▶ [Provided passage]:
====

Summer Business Planning

Summer Business Planning

The summer brings with it a new phase of working for many businesses, albeit with different challenges depending upon whether they operate in a business or consumer led industry.

For many consumer-based businesses, this can be the busiest time of the year as the warmer weather and school holiday period bring greater footfall to retail shops and leisure outlets like cafes, bars and restaurants. Equally, businesses in supporting industries like food & drink manufacturers and distributers will see a seasonal uplift in demand.

Business to business (b2b) organisations are more likely to enter a quiet period as staff take holidays resulting in less resources to gets work done or initiate new projects. This is likely to be matched by their business customers who will be in a similar situation with activity led by the amount of available staff.

HR and Employment Law demands of both types of business will therefore be very different but no less important to implement consistently.

====

▶ [Challenge]: In the summer business planning text, why are business-to-business organisations likely to enter a quiet period in summer?

▶ [Dataset section]:
====

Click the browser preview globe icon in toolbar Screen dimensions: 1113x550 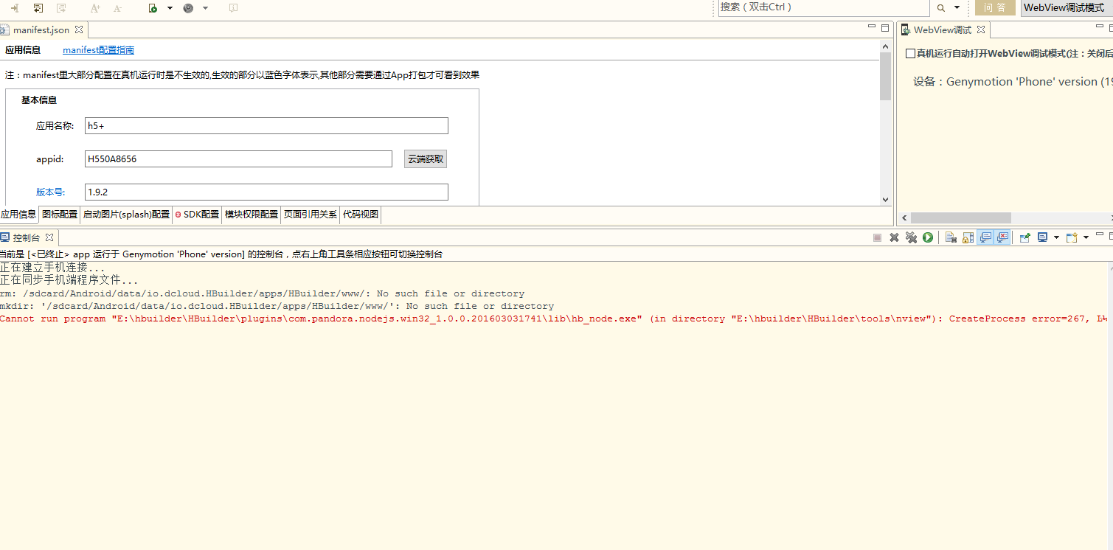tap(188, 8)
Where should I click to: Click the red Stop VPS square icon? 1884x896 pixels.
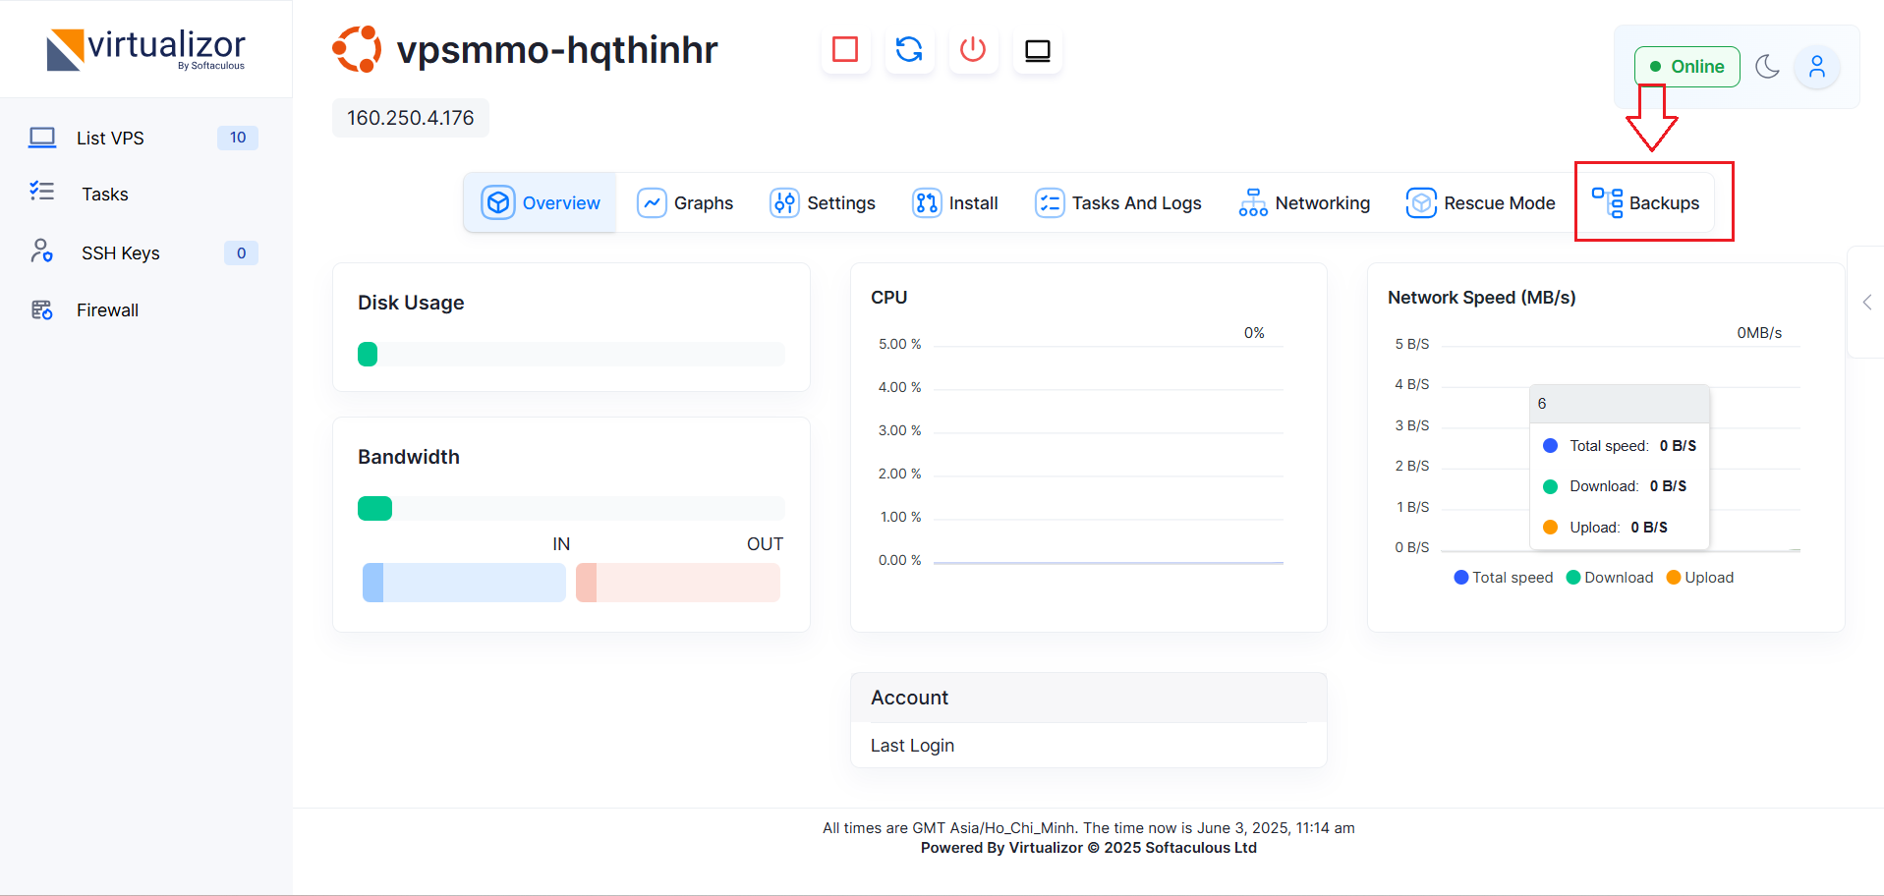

====

▶ [Worked answer]: Staff take holidays, leaving fewer resources to get work done or start new projects.